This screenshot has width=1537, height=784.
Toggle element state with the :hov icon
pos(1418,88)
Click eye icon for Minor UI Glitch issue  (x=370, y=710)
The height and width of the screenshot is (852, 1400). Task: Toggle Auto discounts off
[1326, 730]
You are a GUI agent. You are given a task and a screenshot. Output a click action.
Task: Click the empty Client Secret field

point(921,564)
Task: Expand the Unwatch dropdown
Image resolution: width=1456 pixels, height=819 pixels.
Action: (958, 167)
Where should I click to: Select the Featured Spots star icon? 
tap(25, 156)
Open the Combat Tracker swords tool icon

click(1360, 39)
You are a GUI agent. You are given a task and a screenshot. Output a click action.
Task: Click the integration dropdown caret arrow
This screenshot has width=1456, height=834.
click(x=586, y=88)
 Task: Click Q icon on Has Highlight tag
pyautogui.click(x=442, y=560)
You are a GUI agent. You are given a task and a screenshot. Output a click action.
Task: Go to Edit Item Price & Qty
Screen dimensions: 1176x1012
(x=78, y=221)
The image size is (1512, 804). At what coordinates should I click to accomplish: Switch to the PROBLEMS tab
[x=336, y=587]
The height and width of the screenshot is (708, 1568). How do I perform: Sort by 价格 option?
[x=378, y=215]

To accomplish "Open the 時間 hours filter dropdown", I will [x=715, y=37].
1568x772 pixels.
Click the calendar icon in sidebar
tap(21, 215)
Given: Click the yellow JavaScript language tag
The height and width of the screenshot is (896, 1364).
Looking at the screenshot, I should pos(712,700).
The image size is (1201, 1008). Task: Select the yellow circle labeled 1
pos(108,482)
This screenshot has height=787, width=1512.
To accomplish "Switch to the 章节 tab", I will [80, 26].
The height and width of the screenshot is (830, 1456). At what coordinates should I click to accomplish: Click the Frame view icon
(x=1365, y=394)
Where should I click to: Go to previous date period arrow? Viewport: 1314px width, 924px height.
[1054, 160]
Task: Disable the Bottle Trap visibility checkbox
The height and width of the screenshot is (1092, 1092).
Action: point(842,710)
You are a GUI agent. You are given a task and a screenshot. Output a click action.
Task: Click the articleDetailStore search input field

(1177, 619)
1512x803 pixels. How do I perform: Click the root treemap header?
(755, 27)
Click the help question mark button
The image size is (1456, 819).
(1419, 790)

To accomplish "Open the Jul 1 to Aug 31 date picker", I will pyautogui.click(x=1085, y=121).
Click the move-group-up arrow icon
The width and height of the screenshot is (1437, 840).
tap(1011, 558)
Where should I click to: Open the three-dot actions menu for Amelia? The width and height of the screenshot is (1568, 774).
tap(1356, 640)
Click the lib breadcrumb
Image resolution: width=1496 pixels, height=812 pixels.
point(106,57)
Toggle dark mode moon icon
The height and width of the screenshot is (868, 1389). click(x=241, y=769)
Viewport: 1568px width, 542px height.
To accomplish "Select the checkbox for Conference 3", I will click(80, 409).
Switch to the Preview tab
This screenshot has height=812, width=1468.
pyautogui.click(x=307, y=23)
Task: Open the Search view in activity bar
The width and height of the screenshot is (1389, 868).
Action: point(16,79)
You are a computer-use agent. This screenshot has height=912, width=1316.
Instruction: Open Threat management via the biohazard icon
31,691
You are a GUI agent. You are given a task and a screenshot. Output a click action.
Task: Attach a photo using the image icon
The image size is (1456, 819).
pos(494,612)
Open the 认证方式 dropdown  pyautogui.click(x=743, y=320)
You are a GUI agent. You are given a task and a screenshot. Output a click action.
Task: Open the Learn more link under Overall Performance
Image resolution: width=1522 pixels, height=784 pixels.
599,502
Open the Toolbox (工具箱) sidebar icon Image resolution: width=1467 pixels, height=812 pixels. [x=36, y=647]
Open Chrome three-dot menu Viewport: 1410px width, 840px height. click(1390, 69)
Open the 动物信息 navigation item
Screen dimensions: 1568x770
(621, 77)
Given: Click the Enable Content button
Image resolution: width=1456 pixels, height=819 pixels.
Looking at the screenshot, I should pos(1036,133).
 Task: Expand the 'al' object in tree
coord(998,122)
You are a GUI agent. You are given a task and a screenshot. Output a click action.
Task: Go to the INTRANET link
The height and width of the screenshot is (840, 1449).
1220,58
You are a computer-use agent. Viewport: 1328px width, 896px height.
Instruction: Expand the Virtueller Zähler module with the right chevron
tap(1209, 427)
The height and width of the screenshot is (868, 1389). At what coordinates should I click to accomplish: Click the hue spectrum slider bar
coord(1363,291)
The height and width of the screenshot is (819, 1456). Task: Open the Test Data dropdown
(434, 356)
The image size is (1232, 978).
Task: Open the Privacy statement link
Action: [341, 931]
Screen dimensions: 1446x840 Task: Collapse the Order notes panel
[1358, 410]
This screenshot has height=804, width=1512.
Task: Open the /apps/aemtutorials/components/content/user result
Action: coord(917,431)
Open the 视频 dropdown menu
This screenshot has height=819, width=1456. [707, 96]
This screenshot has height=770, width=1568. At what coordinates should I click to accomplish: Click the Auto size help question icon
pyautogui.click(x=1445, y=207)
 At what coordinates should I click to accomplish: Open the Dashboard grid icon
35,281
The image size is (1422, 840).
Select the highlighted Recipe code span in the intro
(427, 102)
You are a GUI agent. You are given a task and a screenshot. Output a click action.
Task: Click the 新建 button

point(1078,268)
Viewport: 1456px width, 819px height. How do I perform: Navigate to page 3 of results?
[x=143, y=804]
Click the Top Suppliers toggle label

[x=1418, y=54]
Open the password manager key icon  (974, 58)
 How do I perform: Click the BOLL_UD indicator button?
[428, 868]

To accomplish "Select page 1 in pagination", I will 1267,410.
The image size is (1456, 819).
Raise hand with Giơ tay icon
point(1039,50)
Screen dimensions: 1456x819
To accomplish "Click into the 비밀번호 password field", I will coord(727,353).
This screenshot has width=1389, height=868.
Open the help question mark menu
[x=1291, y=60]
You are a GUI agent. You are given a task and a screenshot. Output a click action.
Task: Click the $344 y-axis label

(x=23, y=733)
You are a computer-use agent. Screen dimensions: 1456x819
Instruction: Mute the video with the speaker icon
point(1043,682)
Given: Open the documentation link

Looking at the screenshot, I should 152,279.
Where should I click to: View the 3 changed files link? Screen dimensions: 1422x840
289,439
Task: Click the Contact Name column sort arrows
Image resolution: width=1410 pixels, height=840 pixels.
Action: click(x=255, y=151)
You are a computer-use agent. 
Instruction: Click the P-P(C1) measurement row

# # # # #

# [ASSIGNMENT]
In the entries, some lines may contain the word "password". Give how many do, as a number by itself.

# [SOLUTION FOR THIS TASK]
2